Let’s Talk, Let’s Listen, Let’s Hold Space

Let’s Talk, Let’s Listen, Let’s Hold Space 

Since its inception in September 2010, Bell Canada’s yearly Mental Health initiative #BellLet’sTalk has encouraged conversation about mental health to help reduce the stigma and promote awareness and understanding. While talking has appropriately been emphasized as the first step towards this goal, the art of listening (essential to the meaningful understanding of the other) has often been left out of this important conversation. 

I am not an expert in listening but over the years, with the help of friends who have modelled this for me and with my experience as a former reporter, I have gleaned valuable insight. I have learned that while it is in our nature to respond immediately to what has been shared, often with a suggestion, connection, or solution, it is important to ask first if that’s what your speaker is looking for. Most often, what they are looking for is that their experience be validated. When we establish what the speaker would like from us, we strengthen our presence as an intentional and empathetic listener, whose priority is the speaker and the feelings they have to offer. The following visual, prepared by Community Mental Health Action Plan, offers suggestions for how to respond to someone about their mental health: 

In her novel, “You’re Not Listening”, Kate Murphy states that, “To really listen is to be moved physically, chemically, emotionally, and intellectually by another person’s narrative.” The well known phrase, “Be kind for everyone is fighting a battle you know nothing about” connects to the aforementioned need to be moved by another person’s narrative. Sometimes, we may not know what is going on but in holding space, through intentional listening without judgment, we can more easily walk alongside that person and move from an empathy stance (shared pain) to a compassionate stance (connection and action-oriented) whereby our acceptance of their feelings has evolved into support for them. 

Non-verbal cues can also provide us with insight into how someone else is feeling. What others show us means as much as what they verbally share with us. For example, a few years ago, I noticed that a colleague lost his cool on the students in his classroom and rather than criticizing him for how he reacted, I followed up with checking in to see if that colleague needed an ear. There was clearly something going on which fuelled that frustration and by offering to listen, rather than react and judge, I was able to support that colleague through a challenging situation. As educators, we apply this same approach with our students, as we recognize that behaviours bear meaning.

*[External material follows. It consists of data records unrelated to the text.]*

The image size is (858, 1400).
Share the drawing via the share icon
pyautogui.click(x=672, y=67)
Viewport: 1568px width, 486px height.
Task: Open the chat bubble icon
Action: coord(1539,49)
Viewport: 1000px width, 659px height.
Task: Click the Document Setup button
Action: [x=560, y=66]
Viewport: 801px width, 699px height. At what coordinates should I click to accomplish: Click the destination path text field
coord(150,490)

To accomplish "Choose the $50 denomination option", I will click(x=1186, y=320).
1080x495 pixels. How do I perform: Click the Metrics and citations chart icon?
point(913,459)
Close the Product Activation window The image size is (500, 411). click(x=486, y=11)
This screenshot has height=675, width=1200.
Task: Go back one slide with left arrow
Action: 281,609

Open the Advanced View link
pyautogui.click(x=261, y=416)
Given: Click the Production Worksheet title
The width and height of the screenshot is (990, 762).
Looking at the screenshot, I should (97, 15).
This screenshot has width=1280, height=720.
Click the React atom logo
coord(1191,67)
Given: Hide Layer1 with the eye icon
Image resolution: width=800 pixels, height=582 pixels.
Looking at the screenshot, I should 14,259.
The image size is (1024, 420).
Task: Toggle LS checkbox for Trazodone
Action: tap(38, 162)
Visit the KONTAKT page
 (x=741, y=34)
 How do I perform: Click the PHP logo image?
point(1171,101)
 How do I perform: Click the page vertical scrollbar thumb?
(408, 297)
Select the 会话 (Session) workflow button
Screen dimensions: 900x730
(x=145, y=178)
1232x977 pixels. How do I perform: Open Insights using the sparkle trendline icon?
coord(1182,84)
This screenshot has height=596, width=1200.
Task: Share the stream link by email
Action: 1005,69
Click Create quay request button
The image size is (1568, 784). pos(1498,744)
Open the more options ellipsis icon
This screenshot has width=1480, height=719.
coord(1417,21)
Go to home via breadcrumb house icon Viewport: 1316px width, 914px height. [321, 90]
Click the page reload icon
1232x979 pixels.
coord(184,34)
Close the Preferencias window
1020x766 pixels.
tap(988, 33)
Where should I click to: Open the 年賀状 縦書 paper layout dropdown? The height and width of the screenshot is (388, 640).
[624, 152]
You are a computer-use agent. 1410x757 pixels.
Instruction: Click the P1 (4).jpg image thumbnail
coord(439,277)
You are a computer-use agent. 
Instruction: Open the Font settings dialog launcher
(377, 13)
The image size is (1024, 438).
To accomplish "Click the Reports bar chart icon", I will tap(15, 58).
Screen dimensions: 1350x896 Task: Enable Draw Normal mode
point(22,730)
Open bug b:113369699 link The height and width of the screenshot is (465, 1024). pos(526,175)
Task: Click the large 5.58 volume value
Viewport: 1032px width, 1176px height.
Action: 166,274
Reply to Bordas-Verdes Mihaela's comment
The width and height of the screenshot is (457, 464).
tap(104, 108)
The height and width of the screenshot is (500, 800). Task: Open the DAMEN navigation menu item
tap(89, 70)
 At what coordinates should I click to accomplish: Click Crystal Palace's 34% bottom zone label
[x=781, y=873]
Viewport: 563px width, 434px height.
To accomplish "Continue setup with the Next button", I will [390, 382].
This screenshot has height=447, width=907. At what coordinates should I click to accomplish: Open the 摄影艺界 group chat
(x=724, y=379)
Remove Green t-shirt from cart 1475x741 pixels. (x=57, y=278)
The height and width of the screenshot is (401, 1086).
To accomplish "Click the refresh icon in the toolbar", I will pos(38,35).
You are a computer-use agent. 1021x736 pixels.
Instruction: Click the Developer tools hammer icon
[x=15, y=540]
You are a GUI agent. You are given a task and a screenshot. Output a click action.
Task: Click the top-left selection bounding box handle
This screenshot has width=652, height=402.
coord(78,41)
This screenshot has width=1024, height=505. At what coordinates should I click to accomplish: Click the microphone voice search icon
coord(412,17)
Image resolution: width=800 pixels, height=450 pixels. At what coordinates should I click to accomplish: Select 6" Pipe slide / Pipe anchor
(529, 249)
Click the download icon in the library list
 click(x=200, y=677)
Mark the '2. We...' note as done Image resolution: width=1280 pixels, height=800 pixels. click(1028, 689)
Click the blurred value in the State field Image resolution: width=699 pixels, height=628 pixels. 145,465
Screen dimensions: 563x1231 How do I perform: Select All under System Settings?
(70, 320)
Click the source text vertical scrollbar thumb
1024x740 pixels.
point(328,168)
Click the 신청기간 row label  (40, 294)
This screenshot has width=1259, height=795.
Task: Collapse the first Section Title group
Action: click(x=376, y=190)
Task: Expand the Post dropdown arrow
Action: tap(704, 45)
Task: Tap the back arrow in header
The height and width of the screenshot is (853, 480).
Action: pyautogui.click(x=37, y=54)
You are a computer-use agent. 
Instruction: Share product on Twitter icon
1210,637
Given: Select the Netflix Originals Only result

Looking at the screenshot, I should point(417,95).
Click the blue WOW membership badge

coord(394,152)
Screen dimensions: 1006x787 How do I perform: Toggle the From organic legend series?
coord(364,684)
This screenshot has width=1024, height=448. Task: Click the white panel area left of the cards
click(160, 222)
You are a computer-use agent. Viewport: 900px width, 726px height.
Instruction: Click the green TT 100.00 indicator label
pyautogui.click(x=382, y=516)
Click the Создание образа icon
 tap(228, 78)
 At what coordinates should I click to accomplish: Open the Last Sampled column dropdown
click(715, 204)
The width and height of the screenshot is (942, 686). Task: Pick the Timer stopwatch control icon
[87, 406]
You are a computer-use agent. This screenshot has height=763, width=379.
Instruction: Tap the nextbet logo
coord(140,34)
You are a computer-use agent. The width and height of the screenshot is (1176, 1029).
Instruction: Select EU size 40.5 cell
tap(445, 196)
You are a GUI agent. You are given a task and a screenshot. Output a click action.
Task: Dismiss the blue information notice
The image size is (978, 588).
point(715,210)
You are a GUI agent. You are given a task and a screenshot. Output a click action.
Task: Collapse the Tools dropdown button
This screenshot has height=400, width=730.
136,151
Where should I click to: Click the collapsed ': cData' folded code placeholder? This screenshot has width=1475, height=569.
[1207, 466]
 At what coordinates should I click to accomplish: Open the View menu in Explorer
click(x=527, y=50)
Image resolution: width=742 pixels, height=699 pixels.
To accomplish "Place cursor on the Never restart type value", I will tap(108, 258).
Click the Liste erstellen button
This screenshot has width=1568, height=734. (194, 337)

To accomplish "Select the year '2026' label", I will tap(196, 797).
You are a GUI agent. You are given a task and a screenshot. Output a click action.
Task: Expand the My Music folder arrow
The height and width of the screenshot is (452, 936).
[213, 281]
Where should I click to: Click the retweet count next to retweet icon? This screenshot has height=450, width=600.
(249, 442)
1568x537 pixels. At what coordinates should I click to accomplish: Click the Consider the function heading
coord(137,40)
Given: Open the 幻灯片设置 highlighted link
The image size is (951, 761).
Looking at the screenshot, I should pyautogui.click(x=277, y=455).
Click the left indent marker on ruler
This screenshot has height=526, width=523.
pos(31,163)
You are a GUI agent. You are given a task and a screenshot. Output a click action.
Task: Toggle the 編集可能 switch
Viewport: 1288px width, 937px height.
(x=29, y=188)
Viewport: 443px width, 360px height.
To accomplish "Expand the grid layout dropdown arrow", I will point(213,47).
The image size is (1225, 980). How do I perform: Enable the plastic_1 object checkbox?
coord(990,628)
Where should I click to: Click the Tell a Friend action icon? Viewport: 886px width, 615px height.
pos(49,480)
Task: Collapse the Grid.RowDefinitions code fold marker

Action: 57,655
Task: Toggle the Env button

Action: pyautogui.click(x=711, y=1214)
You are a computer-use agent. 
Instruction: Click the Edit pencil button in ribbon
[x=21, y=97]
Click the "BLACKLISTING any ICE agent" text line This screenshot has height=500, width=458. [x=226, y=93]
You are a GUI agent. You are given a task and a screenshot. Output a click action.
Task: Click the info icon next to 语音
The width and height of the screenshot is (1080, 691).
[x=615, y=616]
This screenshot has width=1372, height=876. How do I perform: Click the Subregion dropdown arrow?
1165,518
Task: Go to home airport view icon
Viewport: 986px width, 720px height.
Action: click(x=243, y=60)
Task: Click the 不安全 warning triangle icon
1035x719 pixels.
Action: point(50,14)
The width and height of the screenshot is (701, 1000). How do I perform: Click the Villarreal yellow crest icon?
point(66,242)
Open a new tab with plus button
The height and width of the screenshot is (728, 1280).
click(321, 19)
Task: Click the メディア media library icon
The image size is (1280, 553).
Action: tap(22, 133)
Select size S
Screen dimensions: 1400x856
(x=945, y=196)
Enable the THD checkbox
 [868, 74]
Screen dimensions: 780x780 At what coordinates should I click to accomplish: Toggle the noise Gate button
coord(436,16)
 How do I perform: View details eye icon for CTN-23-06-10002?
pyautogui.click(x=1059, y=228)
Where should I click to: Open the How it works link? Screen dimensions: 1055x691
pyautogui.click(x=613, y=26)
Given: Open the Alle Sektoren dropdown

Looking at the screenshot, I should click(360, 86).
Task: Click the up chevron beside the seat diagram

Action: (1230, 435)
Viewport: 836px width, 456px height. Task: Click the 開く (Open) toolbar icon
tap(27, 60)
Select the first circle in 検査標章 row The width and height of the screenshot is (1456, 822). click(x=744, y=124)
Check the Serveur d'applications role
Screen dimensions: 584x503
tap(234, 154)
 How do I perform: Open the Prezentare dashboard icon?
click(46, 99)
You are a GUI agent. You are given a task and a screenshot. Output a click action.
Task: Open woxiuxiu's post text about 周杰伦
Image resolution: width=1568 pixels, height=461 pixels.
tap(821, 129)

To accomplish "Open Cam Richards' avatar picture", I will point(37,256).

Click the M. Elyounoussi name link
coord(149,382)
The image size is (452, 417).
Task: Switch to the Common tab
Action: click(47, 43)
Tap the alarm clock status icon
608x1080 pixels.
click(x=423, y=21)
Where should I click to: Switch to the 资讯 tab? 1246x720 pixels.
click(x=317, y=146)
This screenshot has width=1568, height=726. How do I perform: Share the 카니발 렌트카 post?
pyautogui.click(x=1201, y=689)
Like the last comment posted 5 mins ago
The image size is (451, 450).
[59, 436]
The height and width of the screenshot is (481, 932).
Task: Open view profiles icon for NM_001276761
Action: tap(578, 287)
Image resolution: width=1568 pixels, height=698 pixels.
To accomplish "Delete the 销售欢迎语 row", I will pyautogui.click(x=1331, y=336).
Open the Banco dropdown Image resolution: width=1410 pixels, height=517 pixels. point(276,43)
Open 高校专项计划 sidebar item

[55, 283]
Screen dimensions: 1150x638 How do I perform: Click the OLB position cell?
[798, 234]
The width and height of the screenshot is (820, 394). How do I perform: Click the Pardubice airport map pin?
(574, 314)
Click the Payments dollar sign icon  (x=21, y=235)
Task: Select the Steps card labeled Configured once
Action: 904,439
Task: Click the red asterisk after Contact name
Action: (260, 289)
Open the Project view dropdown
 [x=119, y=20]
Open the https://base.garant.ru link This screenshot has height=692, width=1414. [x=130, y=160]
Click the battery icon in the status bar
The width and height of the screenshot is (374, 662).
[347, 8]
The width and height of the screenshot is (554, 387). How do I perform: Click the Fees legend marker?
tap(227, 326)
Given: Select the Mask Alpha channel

We may ask ourselves, “What could they be experiencing that is causing this behaviour? What stimuli or situations can I change? How can I adjust my practice to optimally serve this student? What does this student need from me?” When I think of this, I am reminded of the quote from award-winning author, L.R. Knost who said, “Everyday in a hundred small ways our children ask, “Do you see me? Do you hear me? Do I matter? Their behaviour often reflects our response.”  Interestingly, the same is true with adults yet so many times, whether it be in our interactions with colleagues, parents of students, or friends, we may overlook this necessity – to listen, empathetically, without judgment and more importantly, forgiveness. From my own interactions with others, I have come to learn that beyond how we respond, it is how we choose to listen that will facilitate open dialogue toward more deeply understanding each other and the unique journeys that we are on.